_Task description_
Using the data below, return all lines in which "screenshot" appears.

_Supplied material_
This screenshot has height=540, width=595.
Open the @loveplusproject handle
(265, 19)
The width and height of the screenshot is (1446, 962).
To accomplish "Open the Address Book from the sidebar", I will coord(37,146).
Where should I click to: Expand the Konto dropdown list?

...

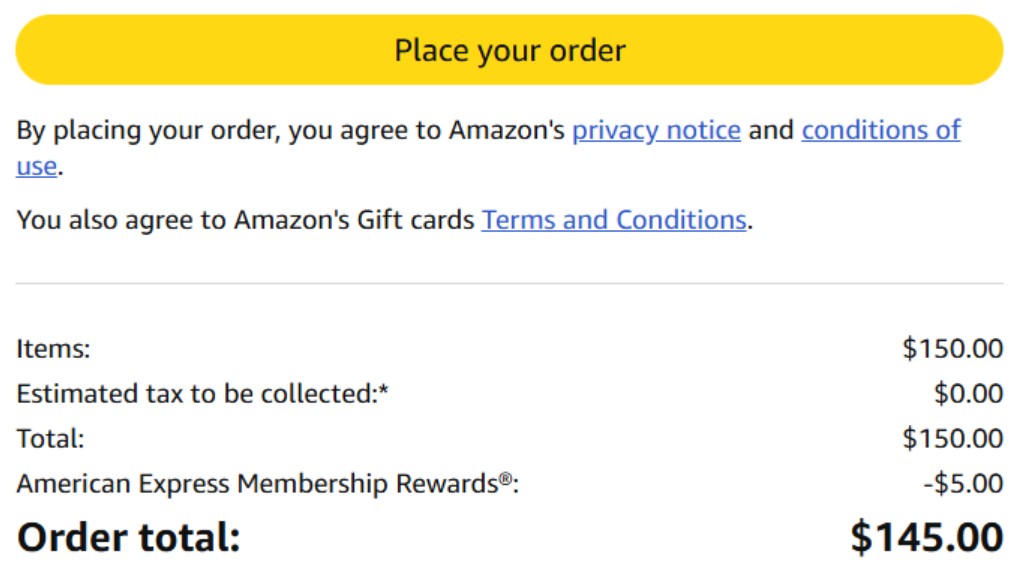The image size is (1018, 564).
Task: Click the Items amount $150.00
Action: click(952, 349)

_Solved problem_
This screenshot has height=540, width=595.
The width and height of the screenshot is (1446, 962).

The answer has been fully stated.